Once the engine is hung, tighten the supplied bolts on the front of the engine. If possible install two additional through-bolts to eliminate slop at the bottom of the bracket, and to make theft more difficult. On my boat through-bolting is not possible, so drilling and tapping two 1/4X20 bolts accomplishes the same task.
Hook It Up—Electric-start models need to have the positive and negative cables hooked up to the same cranking battery as the main engine. Next, you will need to hook up a fuel line. Many newer boat manufacturers have an extra tie in on the fuel tank that allows attachment of an additional fuel line, assuming you have a 4-stroke kicker.
The fuel line connection at the engine is very easy. Most manufacturers include a kicker fuel line with the big engine. If not, a short section of fuel line, primer ball and appropriate fittings, the kicker can be attached with hose clamps or marine-style crimp sleeves.
If purchasing a fuel line, make sure it is capable of handling fuels that contain ethanol. While all gas lines will eventually break down due to ethanol, some options are much better than others. Do your homework!

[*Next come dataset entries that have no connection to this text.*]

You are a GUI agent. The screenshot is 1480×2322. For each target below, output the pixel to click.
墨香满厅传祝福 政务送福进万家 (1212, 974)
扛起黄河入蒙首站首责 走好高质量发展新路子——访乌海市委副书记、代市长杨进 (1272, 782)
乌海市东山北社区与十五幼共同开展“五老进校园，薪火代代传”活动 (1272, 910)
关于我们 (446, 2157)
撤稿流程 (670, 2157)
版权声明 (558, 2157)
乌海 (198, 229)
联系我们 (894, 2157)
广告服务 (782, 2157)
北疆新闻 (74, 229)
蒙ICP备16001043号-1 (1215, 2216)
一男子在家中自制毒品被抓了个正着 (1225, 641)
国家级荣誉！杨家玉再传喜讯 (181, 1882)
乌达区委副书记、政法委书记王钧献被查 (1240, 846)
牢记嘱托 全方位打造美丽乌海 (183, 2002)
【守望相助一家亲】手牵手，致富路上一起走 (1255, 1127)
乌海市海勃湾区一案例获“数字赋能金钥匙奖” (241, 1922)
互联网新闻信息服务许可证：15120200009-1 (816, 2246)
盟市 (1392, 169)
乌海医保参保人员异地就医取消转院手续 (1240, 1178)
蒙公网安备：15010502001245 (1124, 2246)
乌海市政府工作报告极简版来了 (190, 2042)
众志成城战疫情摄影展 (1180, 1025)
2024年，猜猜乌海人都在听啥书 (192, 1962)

Lubricate—I had a family member who ran her car on half of a quart of oil for an extended period of time. Surprise, that didn’t work out so well! The opposite is often the problem with kicker engines. Running them at low rpm’s for long periods of time has a tendency to “make oil”. The worst thing you can do to small 4-stroke engines is to have too much oil in them. Read your manual and fill to the exact amount recommended by the manufacturer. I put in 1-2 ounces less than what’s called for and I feel they runner better and will have less issues. Either way, be sure to keep an eye on oil levels.